Quizá habría bastado con media bolsa, pero no era aquél momento para economías. Aflojé sus cordones y la impulsé hacia arriba, esparciendo sus monedas a los cuatro vientos. Al instante la ordenada formación de los mendigos se diluyó en los confusos perfiles de una riña tumultuaria, de la que brotaban blasfemias y amenazas en casi todos los idiomas del orbe. Un lingüista habría hecho un interesante estudio comparativo, pero Baiasca y yo teníamos otras preocupaciones.
—No me gustan los mendigos —afirmó la esclava tras doblar la tercera esquina.
Cuando recobramos el aliento la colina del Aventino se había desvanecido tras una maraña de tejados.
—Pienso que no debí exhibir la bolsa tan alegremente —me excusé, algo cabizbajo.
—Son cosas que se aprenden después de unos días en Roma —justificó Baiasca.

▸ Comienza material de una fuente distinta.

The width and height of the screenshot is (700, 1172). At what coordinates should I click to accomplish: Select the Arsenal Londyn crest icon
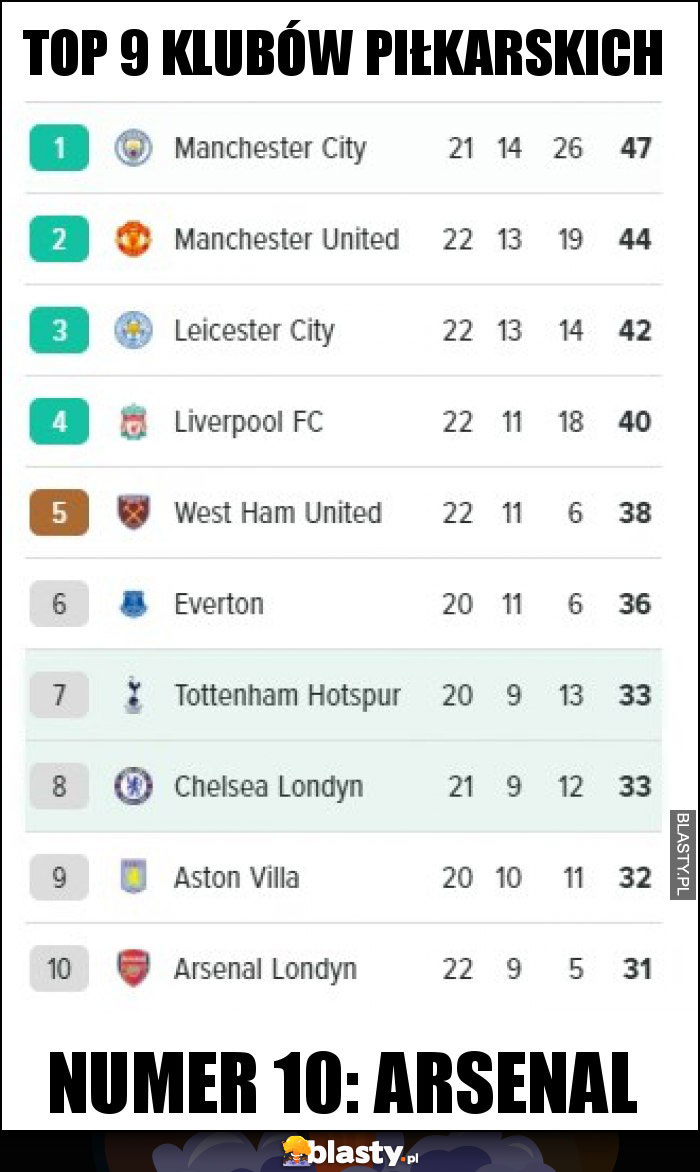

—No sólo hemos perdido casi quinientos denarios, sino el rastro del epirota. Aunque empiezo a pensar si por la miseria que me pagó Siderobros estoy realmente obligado a todos estos esfuerzos —lo medité unos instantes—. Supongo que existe una especie de deber moral para con el cliente, ¿verdad?
—Creo que Alcímenes opinaba igual —aprobó la esclava.